You can detect custom classes with `--class-name` command:
```
python demo.py \
${IMAGE_PATH} \
${CONFIG_PATH} \
${MODEL_PATH} \
--show \
--score-thr 0.3 \
--class-name headphone webcam paper coffe
```

Note that `headphone`, `paper` and `coffe` (typo intended) are not LVIS classes. Despite the misspelled class name, Detic can produce a reasonable detection for `coffe`.
## Results
Here we only provide the Detic Swin-B model for the open vocabulary demo. Multi-dataset training and open-vocabulary testing will be supported in the future.
To find more variants, please visit the [official model zoo](https://github.com/facebookresearch/Detic/blob/main/docs/MODEL_ZOO.md).
| Backbone | Training data | Config | Download |
| :------: | :------------------------: | :-------------------------------------------------------------------: | :--------------------------------------------------------------------------------------------------------------------------------------------------------------------------------: |
| Swin-B | ImageNet-21K & LVIS & COCO | [config](./configs/detic_centernet2_swin-b_fpn_4x_lvis-coco-in21k.py) | [model](https://download.openmmlab.com/mmdetection/v3.0/detic/detic_centernet2_swin-b_fpn_4x_lvis-coco-in21k/detic_centernet2_swin-b_fpn_4x_lvis-coco-in21k_20230120-0d301978.pth) |
## Citation
If you find Detic is useful in your research or applications, please consider giving a star 🌟 to the [official repository](https://github.com/facebookresearch/Detic) and citing Detic by the following BibTeX entry.
```BibTeX
@inproceedings{zhou2022detecting,
title={Detecting Twenty-thousand Classes using Image-level Supervision},
author={Zhou, Xingyi and Girdhar, Rohit and Joulin, Armand and Kr{\"a}henb{\"u}hl, Philipp and Misra, Ishan},
booktitle={ECCV},
year={2022}
}
```
## Checklist
- [x] Milestone 1: PR-ready, and acceptable to be one of the `projects/`.
- [x] Finish the code
- [x] Basic docstrings & proper citation
- [x] Test-time correctness
- [x] A full README
- [ ] Milestone 2: Indicates a successful model implementation.

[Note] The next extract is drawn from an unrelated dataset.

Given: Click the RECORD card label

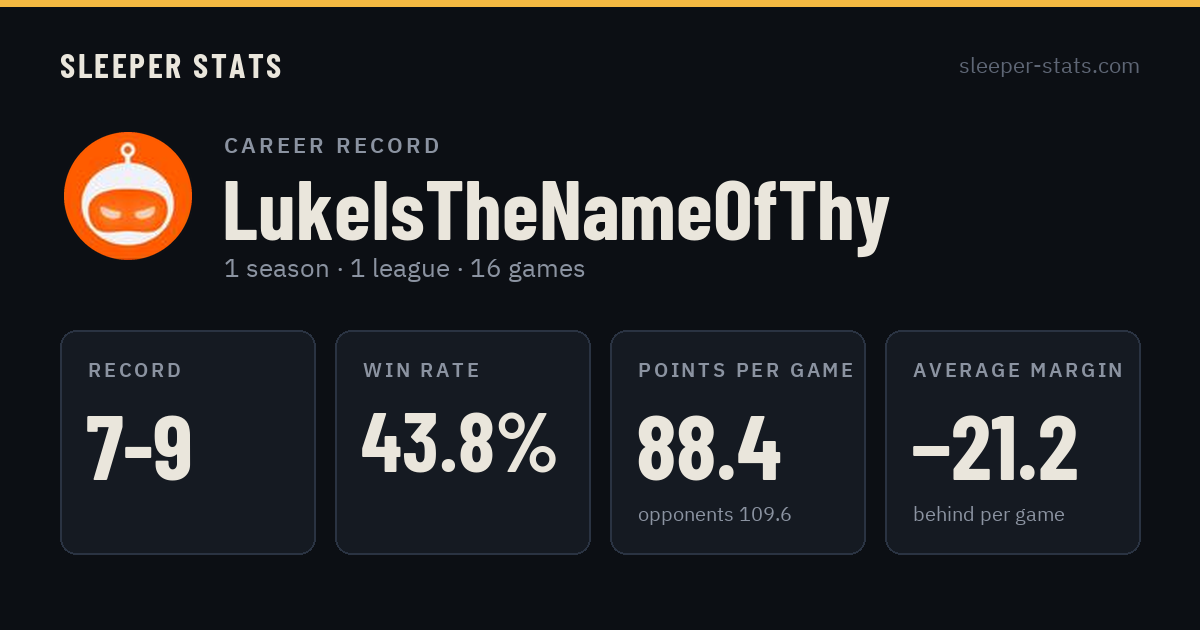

- [ ] Training-time correctness
- [ ] Milestone 3: Good to be a part of our core package!
- [ ] Type hints and docstrings
- [ ] Unit tests
- [ ] Code polishing
- [ ] Metafile.yml
- [ ] Move your modules into the core package following the codebase's file hierarchy structure.
- [ ] Refactor your modules into the core package following the codebase's file hierarchy structure.